EULER METHOD:Explanation,algorithm,flowchart

 EULER METHOD

Euler’s method is considered to be one of the oldest and simplest methods to find the numerical solution of ordinary differential equation or the initial value problems. Here, a short and simple algorithm and flowchart for Euler’s method has been presented, which can be used to write program for the method in any high level programming language.

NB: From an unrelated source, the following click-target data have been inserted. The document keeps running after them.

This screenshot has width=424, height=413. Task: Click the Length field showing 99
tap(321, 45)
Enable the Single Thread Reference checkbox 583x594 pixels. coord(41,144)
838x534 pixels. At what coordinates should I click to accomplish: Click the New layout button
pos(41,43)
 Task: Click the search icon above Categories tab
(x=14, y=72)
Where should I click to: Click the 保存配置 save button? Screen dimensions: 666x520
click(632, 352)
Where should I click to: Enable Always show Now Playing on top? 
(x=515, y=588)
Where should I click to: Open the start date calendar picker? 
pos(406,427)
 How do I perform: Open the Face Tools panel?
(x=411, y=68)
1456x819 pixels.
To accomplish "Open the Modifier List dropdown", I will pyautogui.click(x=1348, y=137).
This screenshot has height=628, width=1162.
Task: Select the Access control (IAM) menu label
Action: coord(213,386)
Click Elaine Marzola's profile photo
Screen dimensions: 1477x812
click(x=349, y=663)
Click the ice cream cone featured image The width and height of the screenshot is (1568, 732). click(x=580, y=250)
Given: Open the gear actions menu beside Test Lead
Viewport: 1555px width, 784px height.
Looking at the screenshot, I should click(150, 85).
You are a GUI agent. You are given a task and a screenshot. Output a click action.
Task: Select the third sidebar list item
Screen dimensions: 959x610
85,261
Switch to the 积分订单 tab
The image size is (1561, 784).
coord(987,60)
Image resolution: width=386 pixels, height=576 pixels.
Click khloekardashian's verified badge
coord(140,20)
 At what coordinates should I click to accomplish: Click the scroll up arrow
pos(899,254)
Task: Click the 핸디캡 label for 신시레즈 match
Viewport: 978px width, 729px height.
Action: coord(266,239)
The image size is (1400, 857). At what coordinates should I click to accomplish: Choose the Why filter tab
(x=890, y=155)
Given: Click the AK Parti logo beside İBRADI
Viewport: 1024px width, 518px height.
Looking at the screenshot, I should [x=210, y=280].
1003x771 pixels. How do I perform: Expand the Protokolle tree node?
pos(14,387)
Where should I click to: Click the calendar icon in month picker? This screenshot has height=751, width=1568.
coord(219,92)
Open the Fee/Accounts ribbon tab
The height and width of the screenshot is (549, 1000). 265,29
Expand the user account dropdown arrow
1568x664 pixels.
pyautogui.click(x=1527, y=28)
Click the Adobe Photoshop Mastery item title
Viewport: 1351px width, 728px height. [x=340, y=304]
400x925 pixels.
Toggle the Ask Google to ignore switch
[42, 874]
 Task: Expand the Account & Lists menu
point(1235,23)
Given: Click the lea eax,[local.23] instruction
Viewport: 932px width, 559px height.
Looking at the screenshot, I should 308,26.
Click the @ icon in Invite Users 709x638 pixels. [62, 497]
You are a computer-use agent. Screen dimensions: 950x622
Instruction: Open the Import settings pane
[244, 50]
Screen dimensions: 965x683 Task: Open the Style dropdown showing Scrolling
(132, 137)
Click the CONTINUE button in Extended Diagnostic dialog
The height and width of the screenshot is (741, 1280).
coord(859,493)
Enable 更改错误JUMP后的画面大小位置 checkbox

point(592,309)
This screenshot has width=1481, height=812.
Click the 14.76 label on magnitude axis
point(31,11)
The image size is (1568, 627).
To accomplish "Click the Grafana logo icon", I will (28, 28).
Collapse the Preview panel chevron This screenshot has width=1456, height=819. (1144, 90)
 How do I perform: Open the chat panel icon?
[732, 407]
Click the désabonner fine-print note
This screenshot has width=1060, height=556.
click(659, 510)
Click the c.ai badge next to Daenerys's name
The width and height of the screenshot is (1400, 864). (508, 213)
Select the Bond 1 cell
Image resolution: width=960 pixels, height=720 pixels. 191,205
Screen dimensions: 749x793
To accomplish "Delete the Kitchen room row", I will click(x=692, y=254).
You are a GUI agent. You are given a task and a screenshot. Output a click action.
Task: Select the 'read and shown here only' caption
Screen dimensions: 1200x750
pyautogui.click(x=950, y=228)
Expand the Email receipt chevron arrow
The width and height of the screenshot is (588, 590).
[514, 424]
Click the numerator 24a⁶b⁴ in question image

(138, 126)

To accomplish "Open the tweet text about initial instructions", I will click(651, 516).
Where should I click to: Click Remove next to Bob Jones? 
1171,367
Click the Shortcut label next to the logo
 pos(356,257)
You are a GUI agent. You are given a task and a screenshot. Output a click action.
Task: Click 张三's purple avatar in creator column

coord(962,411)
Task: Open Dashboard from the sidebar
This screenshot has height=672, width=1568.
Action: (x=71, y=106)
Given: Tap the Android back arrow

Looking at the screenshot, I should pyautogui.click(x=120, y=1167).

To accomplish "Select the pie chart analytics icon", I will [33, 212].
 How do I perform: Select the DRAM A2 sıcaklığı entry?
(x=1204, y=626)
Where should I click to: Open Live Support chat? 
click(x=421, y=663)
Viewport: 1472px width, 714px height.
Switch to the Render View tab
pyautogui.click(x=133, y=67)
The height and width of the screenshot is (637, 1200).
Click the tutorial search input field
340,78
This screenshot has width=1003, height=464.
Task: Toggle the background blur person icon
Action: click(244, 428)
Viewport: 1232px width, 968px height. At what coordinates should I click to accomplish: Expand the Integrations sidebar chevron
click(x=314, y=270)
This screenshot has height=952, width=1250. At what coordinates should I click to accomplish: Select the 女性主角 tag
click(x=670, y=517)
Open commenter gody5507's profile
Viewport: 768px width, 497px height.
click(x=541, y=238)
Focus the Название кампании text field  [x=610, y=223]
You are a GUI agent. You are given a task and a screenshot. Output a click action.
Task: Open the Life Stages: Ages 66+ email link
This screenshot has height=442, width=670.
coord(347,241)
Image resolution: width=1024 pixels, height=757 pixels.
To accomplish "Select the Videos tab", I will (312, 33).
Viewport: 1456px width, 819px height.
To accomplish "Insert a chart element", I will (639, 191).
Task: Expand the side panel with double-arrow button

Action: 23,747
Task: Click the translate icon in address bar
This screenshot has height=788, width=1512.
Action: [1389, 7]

Through Euler’s method, you can find a clear expression for y in terms of a finite number of elementary functions represented with x. The initial values of y and x are known, and for these an ordinary differential equation is considered.

Euler’s Method Algorithm:

1. Start
2. Define function
3. Get the values of x0, y0, h and xn
   *Here x0 and y0 are the initial conditions
   h is the interval
   xn is the required value
4. n = (xn – x0)/h + 1
5. Start loop from i=1 to n
6. y = y0 + h*f(x0,y0)
   x = x + h
7. Print values of y0 and x0
8. Check if x < xn
   If yes, assign x0 = x and y0 = y
   If no, goto 9.
9. End loop i
10. Stop

FLOWCHART OF EULER'S METHOD:

C PROGRAM FOR EULER'S METHOD:

#include<stdio.h>

float fun(float x,float y)

{

    float f;

    f=x+y;

    return f;

}

main()

{

    float a,b,x,y,h,t,k;

    printf("\nEnter x0,y0,h,xn: ");

    scanf("%f%f%f%f",&a,&b,&h,&t);

    x=a;

    y=b;

    printf("\n  x\t  y\n");

    while(x<=t)

    {

        k=h*fun(x,y);

        y=y+k;

        x=x+h;

        printf("%0.3f\t%0.3f\n",x,y);

    }

}